Work to be completed >> Set down the first line below and each line after it, ending with the one that holds "Given: Select the src folder label". Pictures do not belong in the copy.

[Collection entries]
※

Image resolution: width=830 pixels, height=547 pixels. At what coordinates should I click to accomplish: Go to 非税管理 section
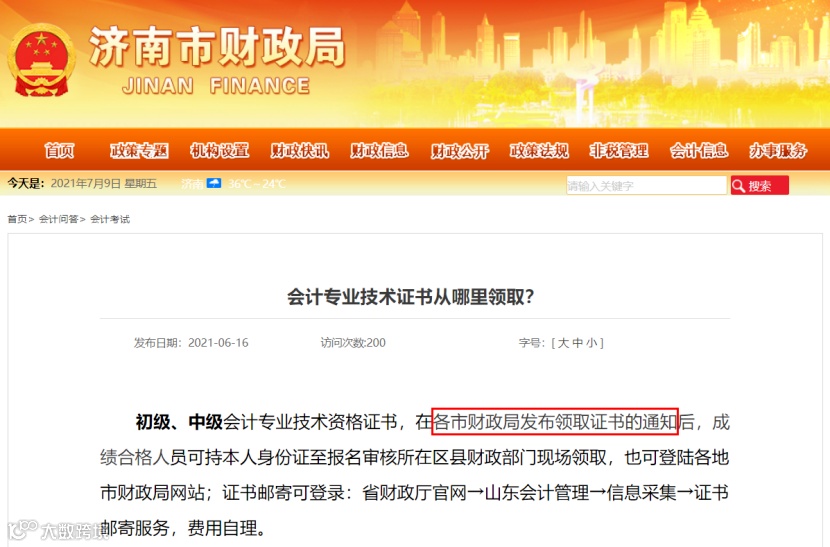[x=619, y=151]
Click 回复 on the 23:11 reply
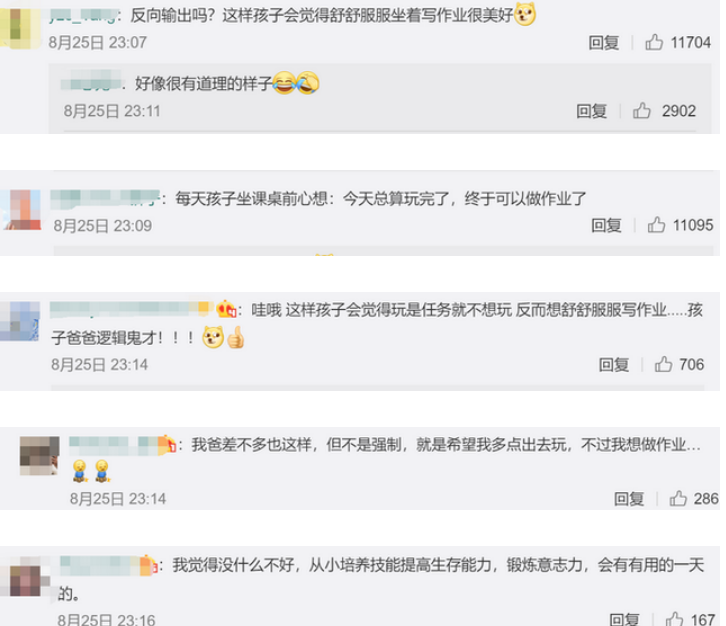This screenshot has width=726, height=626. (x=591, y=111)
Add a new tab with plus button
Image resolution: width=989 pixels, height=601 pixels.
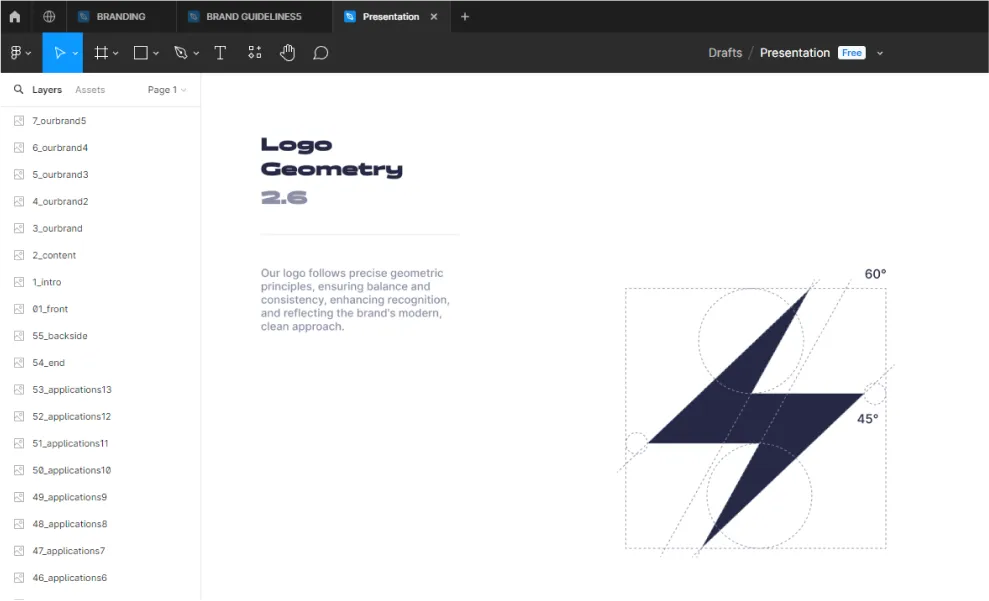(465, 16)
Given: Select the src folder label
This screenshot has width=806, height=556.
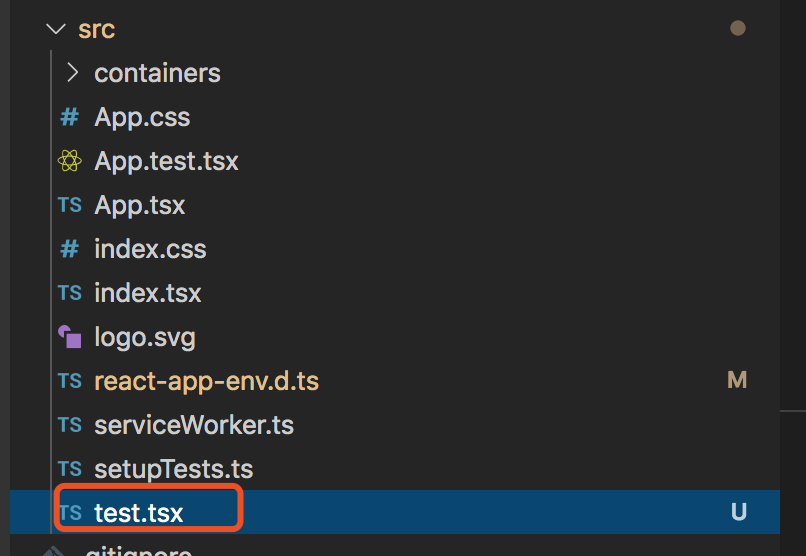Looking at the screenshot, I should pyautogui.click(x=97, y=30).
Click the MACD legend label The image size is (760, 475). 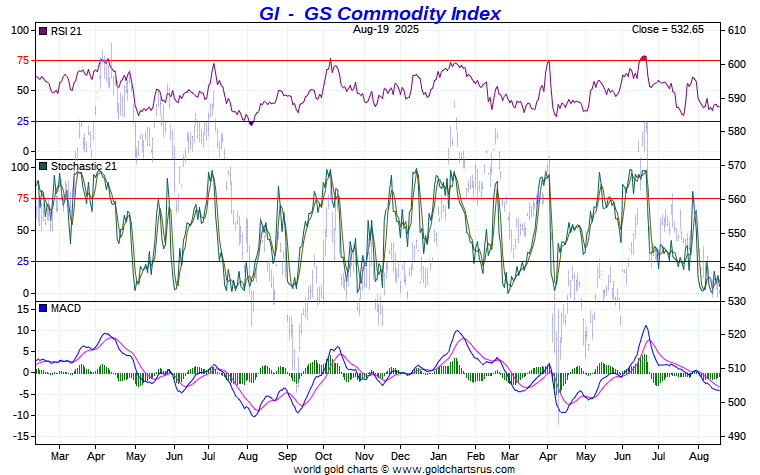click(x=66, y=308)
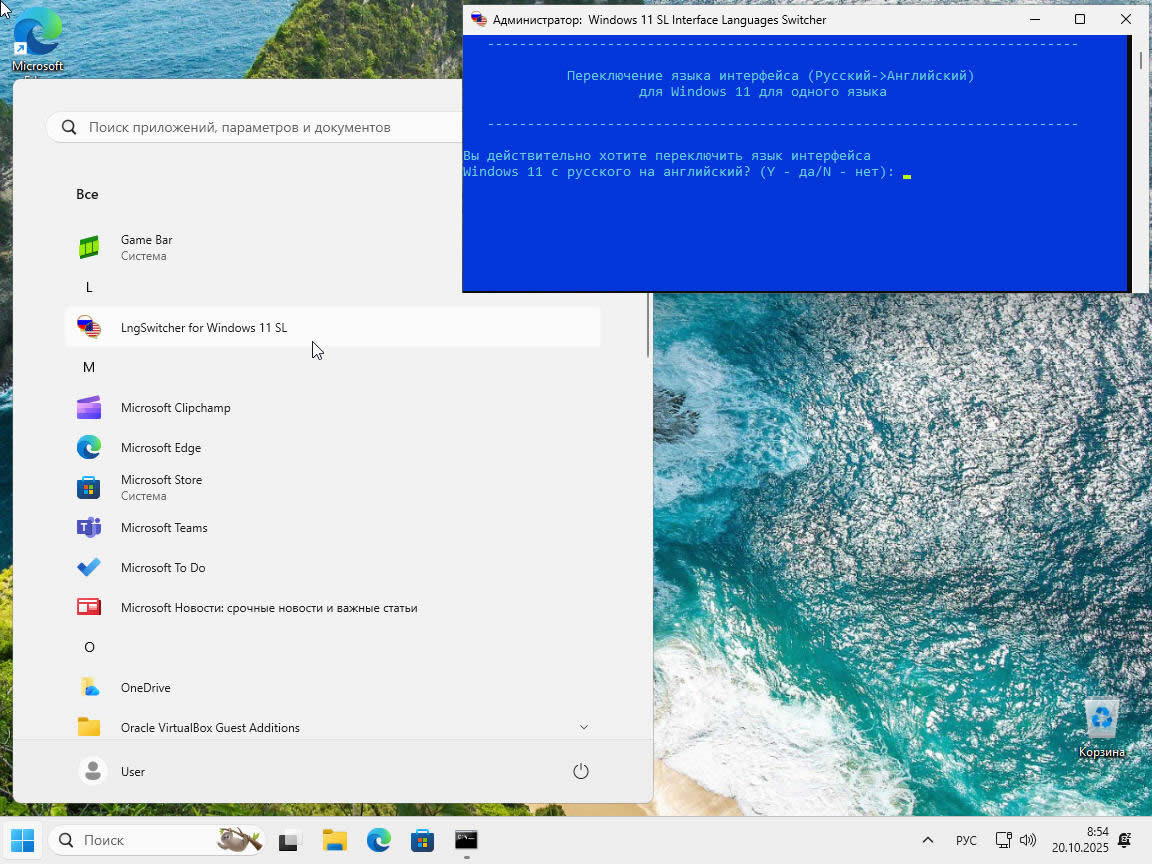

※

Expected answer >>
Image resolution: width=830 pixels, height=547 pixels. At what coordinates should I click to accomplish: Go to 非税管理 section
[x=619, y=151]
Click 回复 on the 23:11 reply
This screenshot has width=726, height=626. (x=591, y=111)
Add a new tab with plus button
Image resolution: width=989 pixels, height=601 pixels.
(465, 16)
Given: Select the src folder label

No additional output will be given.